Danach geht’s wieder raus und Frauchen und ich müssen uns noch ein wenig gedulden, weil unsere Trainerin Sandra, gleich das nächste Opfer Lisa verstecken möchte. Nach einer Weile kommt sie wieder und meint: „Das ist jetzt echt gemein, wo ich Lisa versteckt habe, aber Aragorn traue ich das zu“. Ich starte den Trail, indem ich Lisas Duft anschnuppere und spurte dann sofort los. Es geht durch den Vorraum des Wohnhauses und zack nach rechts durch einen leicht geöffneten Türspalt. Frauchen steht noch vor der Türe und als ich es„muhen“ höre, drehe ich sofort wieder um und glotze mein Frauchen entsetzt an. Frauchen ignoriert es und reagiert darauf mit: „ Wo ist sie?“. Naja, das wollte ich nicht hören, aber ich wage es trotzdem und gehe nun in den Kuhstall. Ein intensiv stinkender Geruch kommt mir entgegen, rechts liegt Kuhmist, daneben reihen sich gaaaaaaaaaaaanz viele Kühe, deren Ketten klappern und weil sie sich so freuen, das sie mich sehen, fangen die Kühe an, ein gemeinsames „Muhlied“ zu singen. Ich bin ein wenig verunsichert und laufe langsamer als sonst an den Kühen vorbei, vergesse dabei jedoch nicht, das ich Lisa suchen muss. Fast am Ende des Stalles habe ich ihren Duft wieder ganz doll in der Nase und ich spurte los, weil ich sie jetzt auch noch sehe.

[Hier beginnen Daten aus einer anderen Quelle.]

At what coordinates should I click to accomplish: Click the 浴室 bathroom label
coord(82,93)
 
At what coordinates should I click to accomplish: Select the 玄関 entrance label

Ich werde wieder ausgiebig gelobt und auf dem Rückweg durch den Stall, laufe ich nun ganz sicher neben Frauchen her. Alle waren sehr begeistert, wie mutig ich war und Frauchen war stolz wie Bolle.

Nachdem Sandra zufrieden ist, die anderen total begeistert sind und Frauchen wie ein Honigkuchen strahlt, springe ich nach getaner Arbeit mit stolz geschwellter Brust zurück ins Auto.